For example, in CVRP, we need to create a dimension for the demands (e.g. weights or volumes of packages to be picked up) which tracks the cumulative load the vehicle is carrying along its route. The solver uses the dimension to enforce the constraint that a vehicle’s load can’t exceed its capacity. In VRPTW, we create a dimension to track each vehicle’s cumulative travel time. The solver uses the dimension to enforce the constraint that a vehicle can only visit a location within the location’s time window.

Finally, the output of the OR-Tools solves method is transformed back to a JSON string and sent back to the caller of the modeling pipeline.
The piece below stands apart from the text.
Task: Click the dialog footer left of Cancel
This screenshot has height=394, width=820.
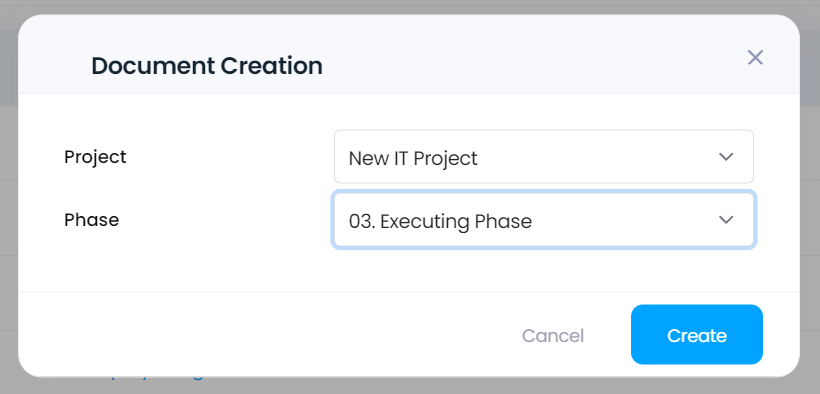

The output is in the same format as is provided by the current solution provider to Carryt.

Build a Google OR-Tools Solver

There are several steps required to finish all the requirements of the Google OR-Tools model from the input JSON as shown below in figure m3. 

Figure m3: Transform input JSON into constraints input to Google OR-Tools

Figure m3: Transform input JSON into constraints input to Google OR-Tools

Nodes, Edges, Weights in the NetworkX Directed Graph G

The input NetworkX graph G is a directed graph with nodes and edges. The direction of the edges specifies whether the edge connecting a pair of nodes is connected both ways or one way just like a grid of roads and traffic interchange intersections in a typical city. The nodes in the provided graph are usually intersections but not always. They may be waypoints along a stretch of road. The weights on the edges correspond to the total time it will take to traverse the edge (distance/speed).

The set of locations in the input JSON does not always correspond to the already given nodes in the graph G. However, the shortest path algorithms (Dijkstra, A*) always find routes between two nodes in the graph. In order to solve this problem, our first attempt was to find the nearest node for each location in the input JSON using the haversine distance metric.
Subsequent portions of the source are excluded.